O Centro de Triagem de Animais Silvestres (Cetas) de Três Lagoas, vinculado ao Instituto de Meio Ambiente de Mato Grosso do Sul (Imasul), recebeu nesta semana 11 aves retiradas de cativeiro irregular durante fiscalização da Polícia Militar Ambiental (PMA). A apreensão ocorreu após constatação de que os animais eram mantidos sem autorização do órgão ambiental responsável.
Entre as espécies encaminhadas ao centro estão quatro canários-da-terra, quatro coleirinhas, um azulão e um papagaio-verdadeiro (Amazona aestiva). Nenhuma das aves possuía anilha de identificação ou documentação que comprovasse origem legal, circunstância que caracterizou infração ambiental. As irregularidades resultaram na lavratura de autos administrativos e na aplicação de multas que somam R$ 9,5 mil — R$ 4,5 mil referentes às oito aves passeriformes e R$ 5 mil pela posse do papagaio-verdadeiro, espécie protegida internacionalmente.
Conforme o protocolo do Cetas, todos os animais passaram por avaliação clínica logo após a chegada. Profissionais da unidade verificaram condições sanitárias, estado nutricional e eventuais lesões decorrentes do período em cativeiro. O acompanhamento inclui exames, alimentação específica e observação comportamental até que seja definida a destinação mais apropriada, que pode envolver reintrodução na natureza ou transferência para o Centro de Reabilitação de Animais Silvestres (CRAS), em Campo Grande.

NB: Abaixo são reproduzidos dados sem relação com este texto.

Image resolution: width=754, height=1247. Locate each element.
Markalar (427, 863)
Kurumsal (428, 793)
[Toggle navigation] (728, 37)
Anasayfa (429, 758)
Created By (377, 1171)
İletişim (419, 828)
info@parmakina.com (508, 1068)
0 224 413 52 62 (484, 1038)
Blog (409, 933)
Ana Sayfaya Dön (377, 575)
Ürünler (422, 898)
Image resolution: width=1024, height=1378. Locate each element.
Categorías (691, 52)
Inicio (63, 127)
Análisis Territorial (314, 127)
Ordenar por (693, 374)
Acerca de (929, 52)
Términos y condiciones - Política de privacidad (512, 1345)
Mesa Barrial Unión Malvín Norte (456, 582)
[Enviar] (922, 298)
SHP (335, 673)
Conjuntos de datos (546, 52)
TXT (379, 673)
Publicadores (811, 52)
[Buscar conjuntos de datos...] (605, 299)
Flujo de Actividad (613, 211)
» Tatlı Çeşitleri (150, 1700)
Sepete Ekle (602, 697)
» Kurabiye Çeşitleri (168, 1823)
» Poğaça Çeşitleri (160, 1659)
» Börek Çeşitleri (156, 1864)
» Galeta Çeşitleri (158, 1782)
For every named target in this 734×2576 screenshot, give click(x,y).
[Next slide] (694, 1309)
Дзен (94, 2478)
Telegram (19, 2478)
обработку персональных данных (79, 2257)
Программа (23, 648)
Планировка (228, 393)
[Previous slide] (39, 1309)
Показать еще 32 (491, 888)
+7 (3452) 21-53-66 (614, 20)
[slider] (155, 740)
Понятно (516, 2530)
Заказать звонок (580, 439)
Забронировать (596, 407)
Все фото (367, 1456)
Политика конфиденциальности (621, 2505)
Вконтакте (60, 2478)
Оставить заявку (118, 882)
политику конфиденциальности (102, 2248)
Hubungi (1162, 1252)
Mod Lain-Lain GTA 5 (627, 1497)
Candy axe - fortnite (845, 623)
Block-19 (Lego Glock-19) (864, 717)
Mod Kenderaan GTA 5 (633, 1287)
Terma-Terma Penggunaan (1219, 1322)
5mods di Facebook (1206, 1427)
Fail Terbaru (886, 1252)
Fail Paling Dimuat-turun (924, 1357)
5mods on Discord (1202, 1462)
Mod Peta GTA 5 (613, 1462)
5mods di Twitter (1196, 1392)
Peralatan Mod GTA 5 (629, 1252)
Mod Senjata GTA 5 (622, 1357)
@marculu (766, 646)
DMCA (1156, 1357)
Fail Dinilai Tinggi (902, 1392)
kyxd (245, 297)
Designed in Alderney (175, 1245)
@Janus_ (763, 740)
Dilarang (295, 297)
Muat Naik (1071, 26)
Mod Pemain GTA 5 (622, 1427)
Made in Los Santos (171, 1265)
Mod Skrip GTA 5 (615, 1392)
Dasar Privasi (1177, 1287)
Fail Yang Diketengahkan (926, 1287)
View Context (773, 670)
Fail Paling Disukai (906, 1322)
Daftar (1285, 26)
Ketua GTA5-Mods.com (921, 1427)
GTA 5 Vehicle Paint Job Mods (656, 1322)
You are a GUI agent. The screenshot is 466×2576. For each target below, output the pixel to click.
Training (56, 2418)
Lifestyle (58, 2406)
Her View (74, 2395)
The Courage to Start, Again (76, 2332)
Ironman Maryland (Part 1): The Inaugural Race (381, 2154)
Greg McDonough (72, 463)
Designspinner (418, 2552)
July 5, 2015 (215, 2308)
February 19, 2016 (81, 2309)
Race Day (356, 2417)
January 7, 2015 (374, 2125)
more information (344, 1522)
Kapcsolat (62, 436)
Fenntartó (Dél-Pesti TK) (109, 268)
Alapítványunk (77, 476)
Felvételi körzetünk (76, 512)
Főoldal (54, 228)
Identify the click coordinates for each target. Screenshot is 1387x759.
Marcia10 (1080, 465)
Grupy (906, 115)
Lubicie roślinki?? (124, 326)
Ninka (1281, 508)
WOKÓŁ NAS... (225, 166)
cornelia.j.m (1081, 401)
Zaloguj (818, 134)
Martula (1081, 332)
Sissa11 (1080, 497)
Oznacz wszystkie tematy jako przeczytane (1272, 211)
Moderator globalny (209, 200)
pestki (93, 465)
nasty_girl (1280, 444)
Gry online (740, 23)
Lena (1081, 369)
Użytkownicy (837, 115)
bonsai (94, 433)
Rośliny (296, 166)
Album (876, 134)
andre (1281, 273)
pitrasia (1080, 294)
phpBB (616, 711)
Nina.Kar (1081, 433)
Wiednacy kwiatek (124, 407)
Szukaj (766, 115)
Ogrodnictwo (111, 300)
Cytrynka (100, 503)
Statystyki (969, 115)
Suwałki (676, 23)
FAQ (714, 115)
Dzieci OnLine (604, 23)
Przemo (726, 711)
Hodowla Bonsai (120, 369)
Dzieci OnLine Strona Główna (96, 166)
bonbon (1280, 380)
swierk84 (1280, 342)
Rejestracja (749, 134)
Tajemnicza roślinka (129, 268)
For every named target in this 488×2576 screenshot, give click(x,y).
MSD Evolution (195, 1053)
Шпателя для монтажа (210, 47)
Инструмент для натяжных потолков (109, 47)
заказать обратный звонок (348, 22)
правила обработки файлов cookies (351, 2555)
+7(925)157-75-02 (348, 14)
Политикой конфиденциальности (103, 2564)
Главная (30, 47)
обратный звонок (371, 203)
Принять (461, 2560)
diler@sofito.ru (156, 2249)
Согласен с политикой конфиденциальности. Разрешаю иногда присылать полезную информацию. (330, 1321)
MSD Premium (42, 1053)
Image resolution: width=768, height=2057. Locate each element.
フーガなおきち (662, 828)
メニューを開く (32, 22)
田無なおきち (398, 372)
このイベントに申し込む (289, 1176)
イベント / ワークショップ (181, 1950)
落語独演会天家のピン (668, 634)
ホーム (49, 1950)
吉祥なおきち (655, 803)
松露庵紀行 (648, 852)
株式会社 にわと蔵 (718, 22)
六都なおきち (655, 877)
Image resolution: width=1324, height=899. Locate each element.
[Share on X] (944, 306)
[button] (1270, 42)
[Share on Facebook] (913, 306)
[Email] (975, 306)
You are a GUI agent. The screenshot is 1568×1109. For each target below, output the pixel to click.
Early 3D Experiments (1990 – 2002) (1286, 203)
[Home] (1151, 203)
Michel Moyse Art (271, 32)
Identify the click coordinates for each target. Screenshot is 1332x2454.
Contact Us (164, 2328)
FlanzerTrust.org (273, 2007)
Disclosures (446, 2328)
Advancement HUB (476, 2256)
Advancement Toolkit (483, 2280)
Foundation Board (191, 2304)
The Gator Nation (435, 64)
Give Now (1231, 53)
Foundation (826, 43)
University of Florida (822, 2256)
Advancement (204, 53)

Além das aves, um filhote de beija-flor também está sob cuidados da equipe. O pequeno animal recebe alimentação frequente e monitoramento contínuo, etapa considerada fundamental para a sobrevivência de organismos tão sensíveis. Segundo o Cetas, o trabalho envolve técnicas de manejo adaptadas à fisiologia da espécie, com oferta de dieta líquida e controle rigoroso de temperatura.
Nesta mesma semana, a unidade ainda recebeu um filhote de tamanduá-bandeira entregue por um produtor rural à PMA. O animal foi encontrado em uma propriedade da região sem a mãe por perto. Após avaliação preliminar em Três Lagoas, o filhote foi encaminhado ao CRAS de Campo Grande, instituição preparada para etapas avançadas de reabilitação de mamíferos de médio porte.
Para o chefe da Unidade Regional do Imasul em Três Lagoas, Rafael Alex Barbosa, a integração entre as forças de fiscalização ambiental e os órgãos de segurança pública facilita a resposta rápida a situações que envolvem fauna silvestre. Ele avalia que operações conjuntas fortalecem o combate ao tráfico e à manutenção irregular de animais, além de assegurar que exemplares resgatados recebam assistência técnica adequada.
O diretor-presidente do Imasul, André Borges, salienta o papel estratégico do Cetas no contexto da conservação estadual. De acordo com ele, cada resgate representa oportunidade de reforçar populações naturais e de sensibilizar a sociedade sobre a importância da manutenção de habitats. Borges lembra que a unidade opera como elo entre o trabalho de campo da PMA e a etapa de reabilitação conduzida pelo CRAS.
Inaugurado após mais de uma década de estudos e monitoramento ambiental, o Cetas de Três Lagoas foi projetado para suprir a demanda por suporte à fauna na região, caracterizada por vegetação nativa, reflorestamentos e corredores ecológicos. O investimento total na estrutura alcançou aproximadamente R$ 1,7 milhão, obtido por meio de parcerias com empresas privadas e aporte do próprio Imasul.
As instalações contam com espaços destinados ao manejo, atendimento emergencial e permanência temporária de animais silvestres, seguindo critérios de biossegurança e de bem-estar. A capacidade de resposta imediata permite que profissionais atuem desde o recebimento de espécies com histórico de cativeiro até a preparação para soltura em áreas adequadas.
Segundo o Imasul, iniciativas de fiscalização associadas a centros de triagem colaboram para reduzir a pressão sobre populações naturais. O órgão destaca que a captura e a venda irregular de aves canoras, como canário-da-terra, coleirinha e azulão, figuram entre as infrações mais recorrentes no estado. Já o papagaio-verdadeiro é alvo de intensa demanda no mercado ilegal, o que justificou multa superior à aplicada para as demais aves nessa ocorrência.
Com o acolhimento dos 11 exemplares e dos dois filhotes — beija-flor e tamanduá-bandeira —, o Cetas reforça sua função de ponto de referência para a fauna silvestre resgatada na região leste de Mato Grosso do Sul. O centro continuará acompanhando a evolução clínica dos animais até a conclusão dos processos de reabilitação e destinação, etapa final que definirá a devolução ao habitat ou encaminhamento a instituições especializadas.